Suggestion for project structure

I apologize in advance for the length of this suggestion! I haven't fully looked into your tool yet, but your project structure looked similar to one I use, so I thought I'd share it here.

Summary

This is a suggestion about project structure. Based on my experience, it seems like a good balance of how to structure virtually any infrastructure-as-code in a VCS.

This model allows me to manage anything from one specific set of infrastructure, to a large mono-repo of many products, regions and cloud providers. I'm sure it's not perfect though, so I'm curious to hear where it can be improved!

Motivation

I spent a lot of time working and re-working on project structure over many different IaC projects, and so far this makes the most sense for everything I have worked on. It's not perfect, but I think the principles behind it make it intuitive and help it resist unnecessary complexity.

Some of the problems I faced while developing this structure:

When I need to "just get something done", I do not want to be forced to traverse 50 directories and read all the code just to figure out how to change a single variable's output somewhere.
My expectations should match reality. If I want to deploy only one thing, it should not break unexpectedly because somebody changed something else.
How do I minimize the sprawl of components across a VCS that can happen in large projects?
How can I keep my code DRY without it becoming annoying?
Can I separate different environments' configuration logically?
Can I dictate how the structure should be used to prevent these problems?
Will anyone other than me understand it?

Guide-level explanation

There are three major directory hierarchies, each with its own philosophy of how they are to be used.

$ tree
.
├── env
├── apps
└── libs

3 directories, 0 files

`env/`

When you run any program, it's running in an environment. It may be your IBM Laptop running Windows 10 on your home network in Northern Virginia, or a Debian virtual server running on an ARM chipset on AWS in China. The same program may run in both places, but how it runs will change based on its environment.

The env/ directory is the "environment" directory, or configuration directory. This is where environment-specific configuration lives - which is to say, any configuration that ever changes between any environment.

In this directory we name a new directory after our environment. This name can be incredibly generic, such as "aws". Or it can include more information, like the account name, and the product family name. But it shouldn't get too specific, because of the next bit of this hierarchy. So, we'll give this first directory a name with where the infrastructure is hosted, the product family name, and an indicator about which general environment this is:

.
├── env
│   └── aws-acmecorp-nonprod
├── apps
└── libs

4 directories, 0 files

Now, this might be enough for a lot of people. But if you think you might end up getting more specific with your configuration, you can deepen the hierarchy. The longer your infrastructure sticks around (and grows), the more likely this will be.

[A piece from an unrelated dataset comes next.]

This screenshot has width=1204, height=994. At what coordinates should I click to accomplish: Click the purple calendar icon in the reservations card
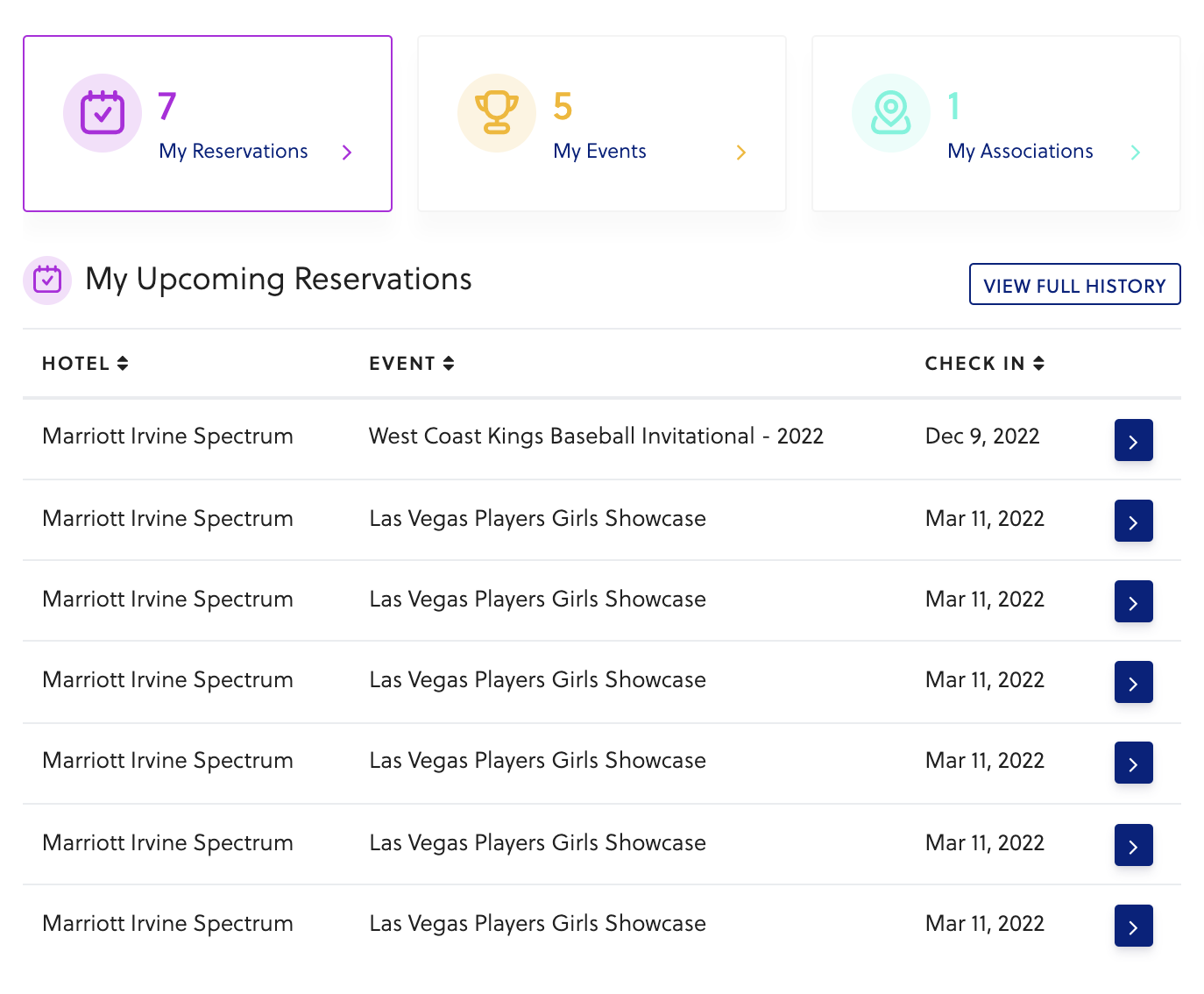[103, 113]
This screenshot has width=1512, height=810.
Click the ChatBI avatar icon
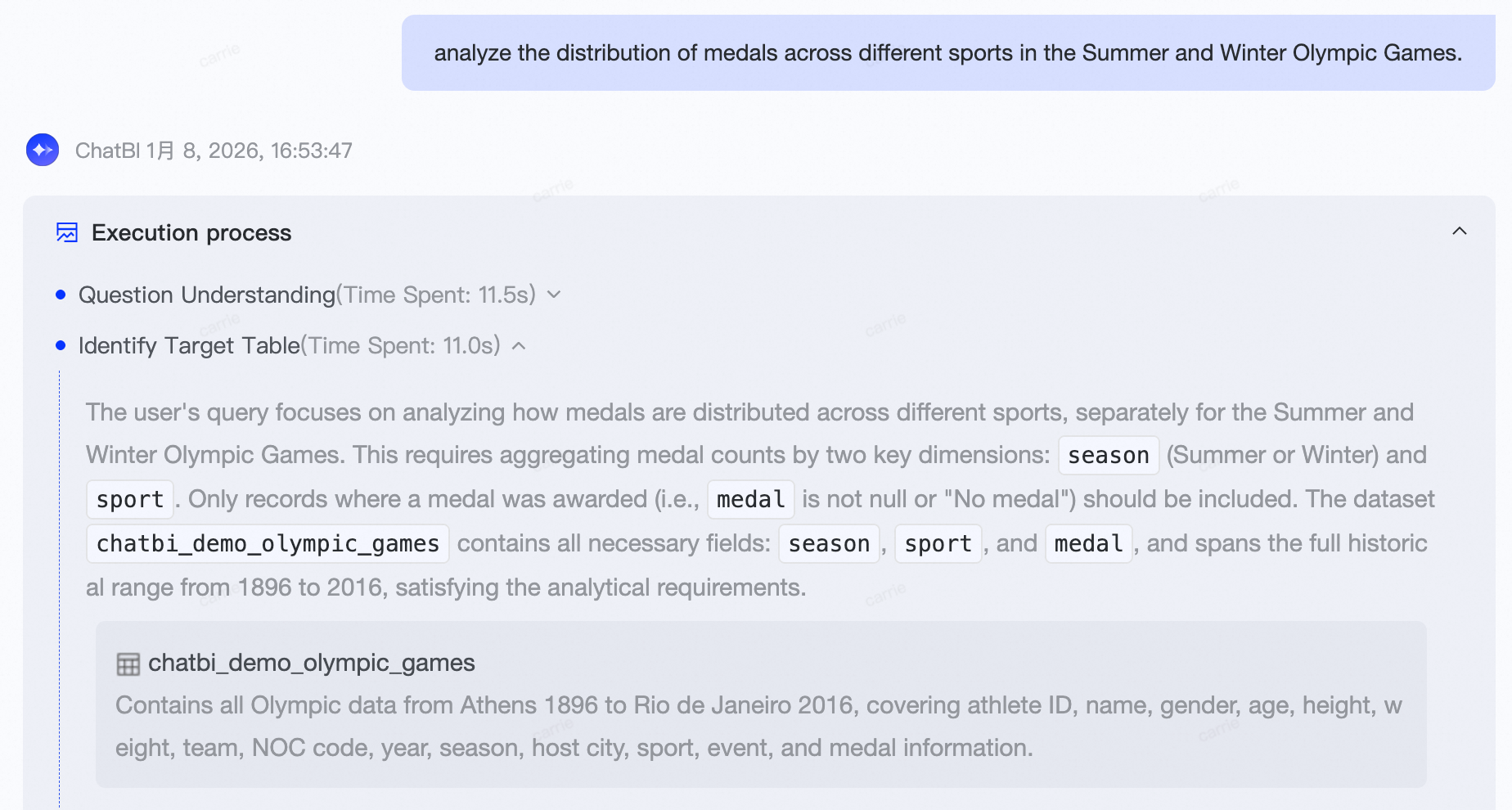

Let's say you want to deploy the same basic infrastructure to two regions: us-east-1 and eu-west-1. Sounds simple enough, let's just make two new directories! But at a certain point you realize that not all AWS resources are region-specific. Some are global (like IAM, or Route53). If I put that infrastructure configuration in one region's directory, I always have to deploy that region just to get the global changes I wanted. So to make it easier to only deploy the global changes, we make a third directory.

$ tree
.
├── env
│   └── aws-acmecorp-nonprod
│       ├── global
│       ├── eu-west-1
│       └── us-east-1
├── apps
└── libs

5 directories, 0 files

Now let's say that over time, your infrastructure is growing. You have a lot of Route53 resources and it takes a while to terraform apply. You'd like to be able to just deploy the Route53 changes and nothing else. But it's annoying to have to use the taint or -target options to Terraform. So we create a few more directories, and these will each end up being its own Terraform root module & remote state. (The modules won't live in these directories, though; more on that later)

$ tree
.
├── env
│   └── aws-acmecorp-nonprod
│       ├── eu-west-1
│       ├── global
│       │   ├── iam
│       │   └── route53
│       └── us-east-1
├── apps
└── libs

9 directories, 0 files

That's our basic configuration hierarchy! Now, what's the philosophy of the env/ tree?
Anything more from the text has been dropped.